After a brief stint in mechanical engineering, Karanth switched to farming, and from there, discovered the then-budding field of wildlife conservation.

‘The tiger numbers reflect a growth rate of less than 1% per annum. If we made the right decisions now, we could support 10,000 or more tigers in the wild,’ says Karanth, a wildlife ecologist. (Photo courtesy Ullas Karanth)
‘The tiger numbers reflect a growth rate of less than 1% per annum. If we made the right decisions now, we could support 10,000 or more tigers in the wild,’ says Karanth, a wildlife ecologist. (Photo courtesy Ullas Karanth)

In 1972, aged 24, he met and fell in love with speech pathologist Prathibha Shetty. Their daughter, Krithi Karanth, is now 42 and an award-winning conservationist herself, specialising in new approaches to human-animal conflict. “Prathibha and I stood by each other as our careers had their ups and downs. She became internationally renowned in her field. I am very proud of what Krithi has accomplished, without ever leaning on me. I did the same with my father, who was a legendary cultural icon,” Karanth says.

His big turn into tiger territory came in 1983, when he met wildlife ecologist Mel Sunquist, then of the Smithsonian Institution, at a conference organised by the Bombay Natural History Society. The two men hit it off and over their shared passion for the big cat. With his guidance, Karanth signed up for a post-graduate degree in wildlife ecology at the University of Florida.

From this point on, this tiger would be his mission. It was a bit like enlisting in a war.

Tigers were being poached for their skin, their prey hunted for food. “When I was in my late teens in the 1960s, there were fewer than 2,000 left in the wild in India, and I believed that they would soon be extinct. From there, we now have around 3,000, which is certainly a significant achievement,” Karanth says.

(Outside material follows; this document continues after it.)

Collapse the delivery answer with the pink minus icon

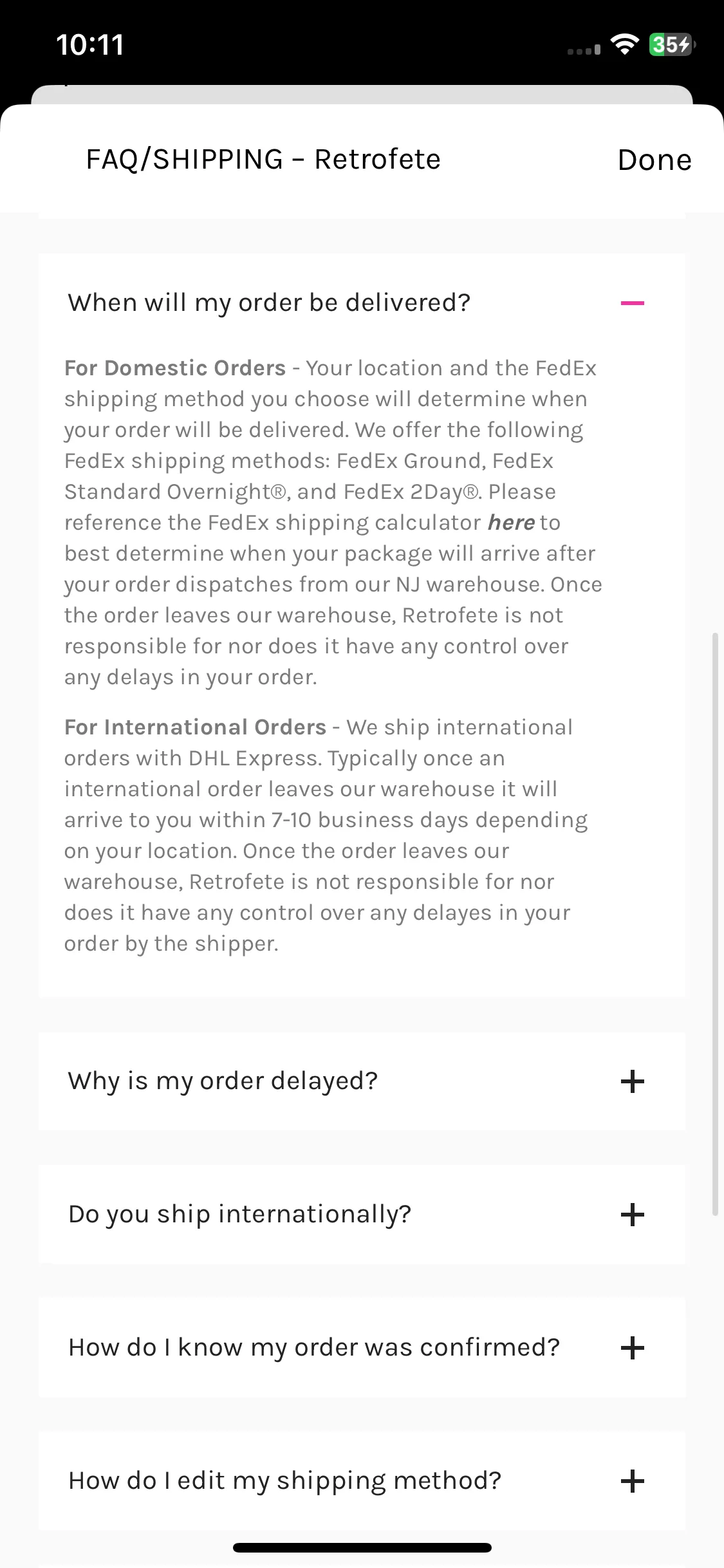[632, 303]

As he was working with forest officials and local populations to gather accurate data via radio collars and camera traps (until this point, censuses had relied on pug marks), the country was pivoting too. In 1972, prime minister Indira Gandhi backed and ushered through the Wild Life (Protection) Act, banning all hunting for sport, and all trade in the skin of endangered animals. “This was a really bold move back then because state governments earned much revenue from such trade,” Karanth says.

Implementation of the new law was a challenge, and the results are still visible in the way the tiger population is distributed across the country, he adds. In better-developed states with stronger law enforcement such as Maharashtra and Karnataka, the population grew faster; in the harder-to-police forests of states such as Jharkhand and Nagaland, the numbers grew slowly or not at all.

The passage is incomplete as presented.